* BEGIN *

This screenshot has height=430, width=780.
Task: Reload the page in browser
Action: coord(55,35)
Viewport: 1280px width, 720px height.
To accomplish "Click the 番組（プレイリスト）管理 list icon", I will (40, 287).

* END *

:: Required task ::
Reproduce all of the lines above word for word, with every character and number unchanged.

:: Written response ::
This screenshot has height=430, width=780.
Task: Reload the page in browser
Action: coord(55,35)
Viewport: 1280px width, 720px height.
To accomplish "Click the 番組（プレイリスト）管理 list icon", I will (40, 287).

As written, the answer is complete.